--- Study text ---

Thursday, April 20, 2006

Contradictions

Once in a mall, a woman accidentally stepped on my mom's toes. The woman apologized rightly enough. Still, my mom shot a dark look at the woman’s retreating back and muttered, “You may be sorry, but my foot still hurts.”

For such a small person, she has mastered the art of looking down her nose at the stupid. “Stupid” being loosely defined as someone who doesn’t exactly fit in her idea of how one should be—in dress, behavior, decorum, etc, etc.

I’ve been stupid recently. Or on better days, labeled hopeless—after all, we can’t have anybody insulting her daughter. I got a tattoo, pierced my navel, refused to quit smoking, and the biggest no-no of all, quit graduate school in order to explore writing.

She was not happy, to say the least.

A year ago on my birthday, for example, I met her and my aunt for lunch at a Chinese restaurant. It wasn’t anything fancy, so I came in olive green pants that hung a bit too low, a shirt that was cut a bit too high, flip-flops, and a belt bag. I got the lecture on dressing my age—I’ll be 26 this year—and on being a dignified young woman. Ouch.

But I’ve seen her give matter-of-fact, bracing advice when a cousin was drowning in sympathy and self-pity. She still helps my other sister with her rent, as my sister is finishing her Master’s degree. She has generously offered that I study creative writing, and on her expense, when I should be earning my own way by now. And she has been nothing but supportive when I told her I got into my first ever writing workshop in Bacolod City next week.

It’s been 6 months since I’ve been back from Japan, and I’ve learned to slowly, slowly try to fix the fixable with my mom. As well as to patiently, patiently pray that she learns to accept the inerasable.

Today, for the first time in the past 6 months, I wore a tank that showed my tattoo while gallivanting at a mall with my mom. In was completely comfortable, and my mom didn't say anything. Funny how something as simple as that can reassure me that everything’s on its way back to all right again.

--- Dataset content ---

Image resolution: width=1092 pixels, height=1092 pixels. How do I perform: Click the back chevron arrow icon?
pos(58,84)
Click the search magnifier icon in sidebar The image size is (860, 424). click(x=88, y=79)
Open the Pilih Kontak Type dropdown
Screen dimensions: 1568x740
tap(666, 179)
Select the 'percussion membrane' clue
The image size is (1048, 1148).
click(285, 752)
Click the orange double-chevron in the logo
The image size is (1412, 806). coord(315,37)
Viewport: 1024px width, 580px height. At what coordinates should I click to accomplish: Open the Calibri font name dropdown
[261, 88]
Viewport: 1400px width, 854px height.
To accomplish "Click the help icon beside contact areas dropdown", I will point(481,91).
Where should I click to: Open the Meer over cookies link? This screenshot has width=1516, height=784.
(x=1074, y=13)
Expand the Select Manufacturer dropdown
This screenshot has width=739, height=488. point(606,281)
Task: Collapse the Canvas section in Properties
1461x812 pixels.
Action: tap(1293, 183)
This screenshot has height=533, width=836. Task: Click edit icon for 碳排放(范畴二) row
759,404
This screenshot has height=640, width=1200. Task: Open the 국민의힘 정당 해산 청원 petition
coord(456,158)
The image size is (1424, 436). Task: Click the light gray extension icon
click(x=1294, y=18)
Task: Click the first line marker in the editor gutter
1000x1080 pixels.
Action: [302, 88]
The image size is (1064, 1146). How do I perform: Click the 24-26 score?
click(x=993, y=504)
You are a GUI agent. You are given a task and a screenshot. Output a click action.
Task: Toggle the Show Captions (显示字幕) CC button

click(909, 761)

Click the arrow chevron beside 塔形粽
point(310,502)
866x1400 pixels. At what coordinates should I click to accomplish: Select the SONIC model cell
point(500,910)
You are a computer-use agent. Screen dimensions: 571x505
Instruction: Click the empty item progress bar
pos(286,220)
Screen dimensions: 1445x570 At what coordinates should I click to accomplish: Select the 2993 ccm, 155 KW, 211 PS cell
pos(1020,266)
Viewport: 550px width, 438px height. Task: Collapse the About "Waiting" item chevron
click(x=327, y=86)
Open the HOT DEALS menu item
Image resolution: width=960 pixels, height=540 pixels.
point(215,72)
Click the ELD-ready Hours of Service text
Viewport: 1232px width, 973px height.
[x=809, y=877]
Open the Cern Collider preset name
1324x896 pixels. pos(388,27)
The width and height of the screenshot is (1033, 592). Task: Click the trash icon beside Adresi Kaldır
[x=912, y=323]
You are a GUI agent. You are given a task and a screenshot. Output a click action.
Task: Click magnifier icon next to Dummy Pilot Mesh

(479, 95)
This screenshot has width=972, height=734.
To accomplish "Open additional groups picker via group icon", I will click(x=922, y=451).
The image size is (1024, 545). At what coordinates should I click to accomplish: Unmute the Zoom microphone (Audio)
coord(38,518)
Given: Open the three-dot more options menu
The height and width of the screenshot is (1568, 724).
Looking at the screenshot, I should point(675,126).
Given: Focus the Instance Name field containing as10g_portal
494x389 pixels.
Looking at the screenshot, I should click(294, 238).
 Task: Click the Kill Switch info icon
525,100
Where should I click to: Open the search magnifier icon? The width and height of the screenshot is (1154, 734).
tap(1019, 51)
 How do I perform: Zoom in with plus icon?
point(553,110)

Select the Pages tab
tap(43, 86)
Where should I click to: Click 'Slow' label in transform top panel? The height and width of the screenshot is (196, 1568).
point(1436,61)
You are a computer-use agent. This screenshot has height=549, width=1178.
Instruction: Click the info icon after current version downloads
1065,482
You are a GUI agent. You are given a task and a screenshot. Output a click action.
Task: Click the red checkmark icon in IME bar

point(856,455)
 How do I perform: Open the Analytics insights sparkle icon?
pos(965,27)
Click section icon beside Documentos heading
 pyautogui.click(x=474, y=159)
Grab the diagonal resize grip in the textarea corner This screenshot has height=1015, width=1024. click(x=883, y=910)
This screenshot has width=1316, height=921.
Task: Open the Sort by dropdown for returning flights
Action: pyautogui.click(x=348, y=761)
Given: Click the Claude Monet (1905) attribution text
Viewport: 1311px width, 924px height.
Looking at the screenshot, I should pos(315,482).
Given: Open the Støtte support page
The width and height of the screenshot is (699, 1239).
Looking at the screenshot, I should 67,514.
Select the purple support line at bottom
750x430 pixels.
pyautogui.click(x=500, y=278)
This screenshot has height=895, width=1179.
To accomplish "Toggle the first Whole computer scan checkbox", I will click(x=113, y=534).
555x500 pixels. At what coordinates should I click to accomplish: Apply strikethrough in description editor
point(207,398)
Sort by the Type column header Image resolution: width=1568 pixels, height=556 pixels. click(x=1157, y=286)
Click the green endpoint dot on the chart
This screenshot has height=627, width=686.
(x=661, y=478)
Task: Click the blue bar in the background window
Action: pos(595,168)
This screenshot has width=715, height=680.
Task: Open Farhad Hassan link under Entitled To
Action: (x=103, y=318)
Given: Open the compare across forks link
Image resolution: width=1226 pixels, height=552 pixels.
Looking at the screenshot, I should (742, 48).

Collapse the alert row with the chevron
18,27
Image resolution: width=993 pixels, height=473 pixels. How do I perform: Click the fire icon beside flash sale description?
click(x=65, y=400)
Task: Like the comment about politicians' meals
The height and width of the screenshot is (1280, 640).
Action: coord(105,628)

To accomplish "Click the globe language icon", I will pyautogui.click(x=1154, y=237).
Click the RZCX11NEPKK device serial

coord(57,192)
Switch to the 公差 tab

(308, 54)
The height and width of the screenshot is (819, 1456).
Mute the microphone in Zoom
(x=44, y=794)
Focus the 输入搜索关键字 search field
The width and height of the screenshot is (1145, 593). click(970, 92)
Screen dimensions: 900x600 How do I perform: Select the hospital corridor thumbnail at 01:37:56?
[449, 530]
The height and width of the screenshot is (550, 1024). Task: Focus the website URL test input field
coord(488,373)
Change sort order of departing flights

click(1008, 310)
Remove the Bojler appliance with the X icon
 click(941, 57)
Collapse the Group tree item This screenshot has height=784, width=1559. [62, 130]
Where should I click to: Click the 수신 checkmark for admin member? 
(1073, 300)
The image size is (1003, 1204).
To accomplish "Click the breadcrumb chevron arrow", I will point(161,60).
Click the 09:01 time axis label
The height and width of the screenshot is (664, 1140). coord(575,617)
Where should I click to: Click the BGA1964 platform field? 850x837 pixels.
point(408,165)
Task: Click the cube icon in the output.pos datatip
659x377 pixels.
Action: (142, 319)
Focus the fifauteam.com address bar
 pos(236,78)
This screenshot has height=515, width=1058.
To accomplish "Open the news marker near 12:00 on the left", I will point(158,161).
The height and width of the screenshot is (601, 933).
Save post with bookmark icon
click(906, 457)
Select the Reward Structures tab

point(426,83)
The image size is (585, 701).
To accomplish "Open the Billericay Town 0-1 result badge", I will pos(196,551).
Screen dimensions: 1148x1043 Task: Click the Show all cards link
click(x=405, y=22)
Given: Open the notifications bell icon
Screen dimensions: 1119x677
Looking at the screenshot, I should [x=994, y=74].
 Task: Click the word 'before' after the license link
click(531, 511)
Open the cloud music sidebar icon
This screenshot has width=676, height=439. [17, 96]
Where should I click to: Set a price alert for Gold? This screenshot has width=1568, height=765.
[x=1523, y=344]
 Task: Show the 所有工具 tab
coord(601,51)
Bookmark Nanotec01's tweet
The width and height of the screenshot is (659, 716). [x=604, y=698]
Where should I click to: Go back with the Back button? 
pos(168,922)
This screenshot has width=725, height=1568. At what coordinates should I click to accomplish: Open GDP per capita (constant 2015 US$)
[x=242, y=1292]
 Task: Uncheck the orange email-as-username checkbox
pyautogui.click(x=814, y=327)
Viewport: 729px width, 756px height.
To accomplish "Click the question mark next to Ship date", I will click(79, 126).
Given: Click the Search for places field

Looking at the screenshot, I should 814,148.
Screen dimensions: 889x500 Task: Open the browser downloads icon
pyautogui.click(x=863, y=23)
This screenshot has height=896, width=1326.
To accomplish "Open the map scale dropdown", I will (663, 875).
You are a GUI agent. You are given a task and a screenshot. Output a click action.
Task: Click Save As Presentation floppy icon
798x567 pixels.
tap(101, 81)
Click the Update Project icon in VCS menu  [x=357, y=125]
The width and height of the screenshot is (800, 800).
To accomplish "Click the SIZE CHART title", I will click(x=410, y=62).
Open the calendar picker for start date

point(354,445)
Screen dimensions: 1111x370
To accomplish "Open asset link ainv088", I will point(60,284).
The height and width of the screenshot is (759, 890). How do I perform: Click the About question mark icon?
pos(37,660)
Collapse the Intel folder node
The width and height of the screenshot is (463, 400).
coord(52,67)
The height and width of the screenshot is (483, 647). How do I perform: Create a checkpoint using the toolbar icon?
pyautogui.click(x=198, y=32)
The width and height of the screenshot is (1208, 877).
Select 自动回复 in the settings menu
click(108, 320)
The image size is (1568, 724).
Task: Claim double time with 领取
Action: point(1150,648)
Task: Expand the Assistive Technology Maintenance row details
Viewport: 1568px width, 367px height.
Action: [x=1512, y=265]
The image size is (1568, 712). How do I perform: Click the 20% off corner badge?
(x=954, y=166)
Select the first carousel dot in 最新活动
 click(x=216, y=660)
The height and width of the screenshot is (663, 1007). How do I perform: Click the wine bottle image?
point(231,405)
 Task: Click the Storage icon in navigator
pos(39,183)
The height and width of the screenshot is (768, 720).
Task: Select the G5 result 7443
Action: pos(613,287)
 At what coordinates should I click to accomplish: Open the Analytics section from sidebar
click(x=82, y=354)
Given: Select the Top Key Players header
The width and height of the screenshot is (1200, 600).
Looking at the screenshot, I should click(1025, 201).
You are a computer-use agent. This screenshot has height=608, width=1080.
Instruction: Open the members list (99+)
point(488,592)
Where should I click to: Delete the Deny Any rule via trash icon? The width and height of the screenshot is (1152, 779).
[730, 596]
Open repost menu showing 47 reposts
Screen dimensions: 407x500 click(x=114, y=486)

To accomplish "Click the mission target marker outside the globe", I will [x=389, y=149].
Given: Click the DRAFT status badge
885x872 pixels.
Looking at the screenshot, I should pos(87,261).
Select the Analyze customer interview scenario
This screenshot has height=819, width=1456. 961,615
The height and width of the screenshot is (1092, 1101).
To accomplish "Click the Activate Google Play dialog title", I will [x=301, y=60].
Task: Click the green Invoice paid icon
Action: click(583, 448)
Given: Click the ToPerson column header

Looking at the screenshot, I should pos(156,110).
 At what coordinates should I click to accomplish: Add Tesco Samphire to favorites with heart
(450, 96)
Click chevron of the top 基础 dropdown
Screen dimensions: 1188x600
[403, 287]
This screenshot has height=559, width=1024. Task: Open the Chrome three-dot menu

---

§ **Assigned task**
Resume the blog post about the mother's contradictions, picking up right after its final sentence.

§ **Output of the task**
*****

I have these dangling earrings conspicuously shaped like old-fashioned keys. Every time I wear them, people can’t seem to help but comment, Why a key? And every time I answer, Because I like them, they seem confused—as if that could not be the only reason.

This confuses me. I mean, why the hell not? Isn’t it reason enough that I liked them the minute I saw them? Why do people expect there to be hidden meanings in things that seem a little bit unique, if not odd?

I drew my own tattoo and refused to choose from a catalogue simply because I don’t want to end up naked with somebody in the future who has the exact same design. But every time I tell people this, the next question inevitably becomes, What does it mean? It doesn’t mean anything—I stayed up late drawing tattoo designs one night, I really liked what came out, decided I’d have someone ink it into my left shoulder. That’s it.

I was with someone once who asked me why I loved him. Rattled, I rattled off some reasons which did not suffice—I was left feeling foolish, while he was probably unconvinced. Finally, I shouted, I just do! I realized then that I could name a few million little things, which added up still wouldn’t fully answer why.

It seems that liking something, or even loving someone, requires not only a reason, but a rationalization. The very much hidden romantic side of me refuses to accept this. About this, does anyone care to know why?